Le Nord, une porte d’opportunités, mais… 

Les activités de la semaine ont en général priorisé la valeur précieuse de l’immigration plutôt que de mettre l’accent sur les défis que rencontrent encore certains immigrants francophones dans le Nord de l’Ontario.

«On ne voulait pas vraiment se lancer dans les défis et les enjeux. On sait que ça a été une année très éprouvante en immigration : le nombre de nouveaux arrivants a changé, le financement est plus limité pour les organismes communautaires et il est devenu plus difficile d’accéder à la résidence permanente pour plusieurs personnes. On [sait tout cela, mais on] voulait mettre en avant la valeur [précieuse] de l’immigration», tient-il à souligner.

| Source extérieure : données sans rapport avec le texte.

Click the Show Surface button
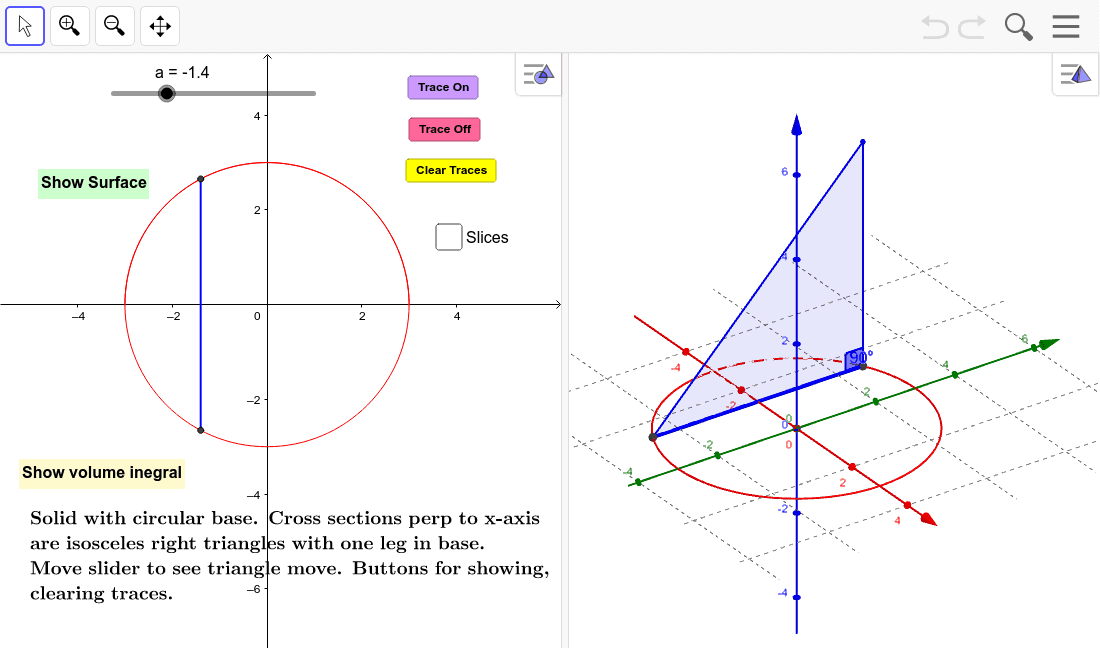This screenshot has height=650, width=1100. (x=93, y=183)
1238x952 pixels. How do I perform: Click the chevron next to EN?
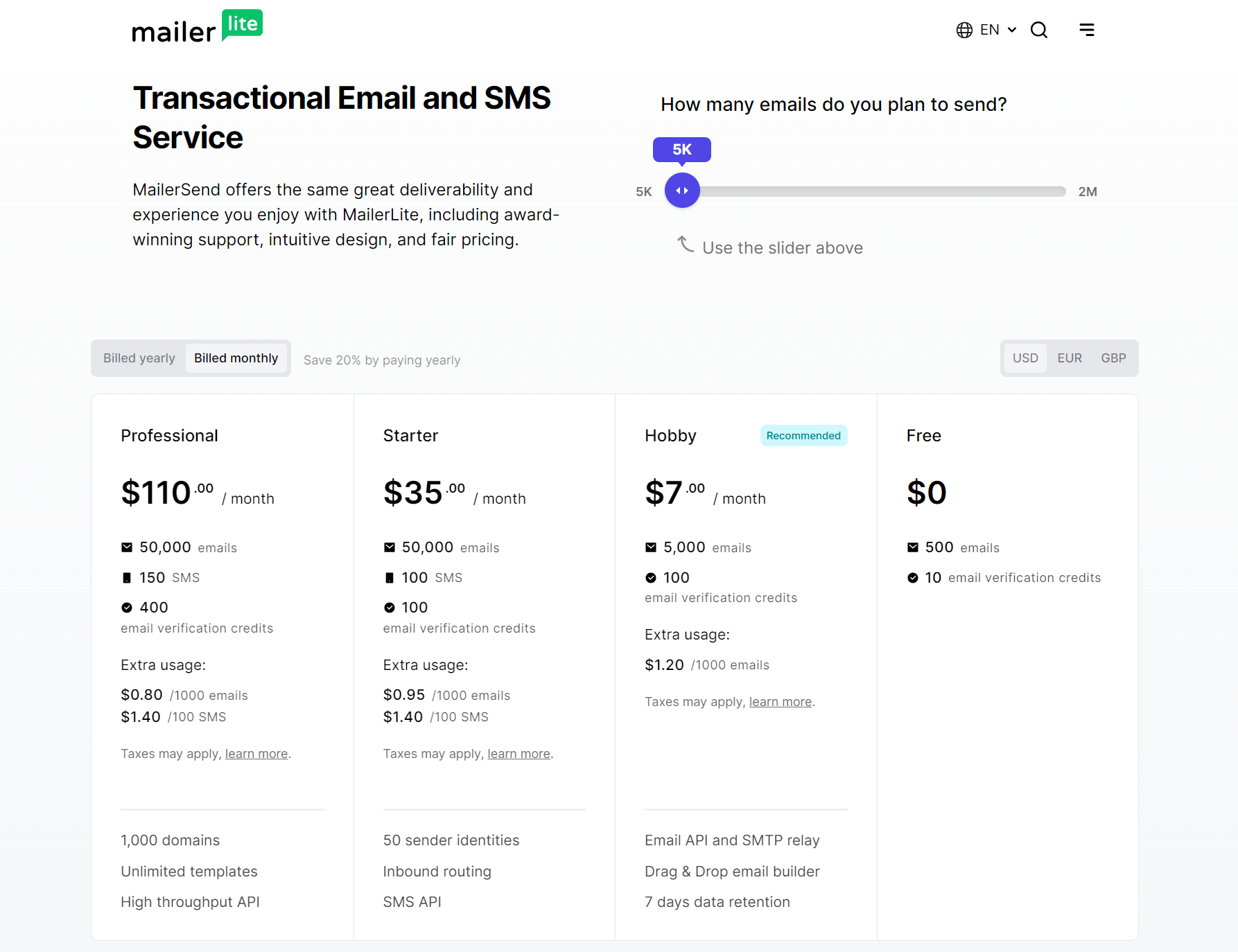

Pour les nouveaux arrivants qui veulent aller s’installer au Nord de l’Ontario, Thomas Mercier a un conseil : «On leur dit que le Nord de l’Ontario est une porte d’opportunités. Mais il faut s’adapter à la réalité. Il faut savoir que c’est une communauté francophone en situation minoritaire qu’on rejoint».

Selon lui, les nouveaux arrivants doivent se battre pour leurs droits en français, et, s’ils veulent des opportunités économiques, il faut maîtriser l’anglais, il faut être bilingue. 

«Il faut qu’ils arrivent en connaissant la région à juste cause. C’est pour ça qu’on a beaucoup apprécié, notamment la série de webinaires de la Société économique de l’Ontario chaque jour de la semaine, où ça l’a permis à de nouveaux arrivants de partout en Ontario, y compris dans le Sud, de découvrir les opportunités d’emploi et d’entrepreneuriat dans le Nord de la province.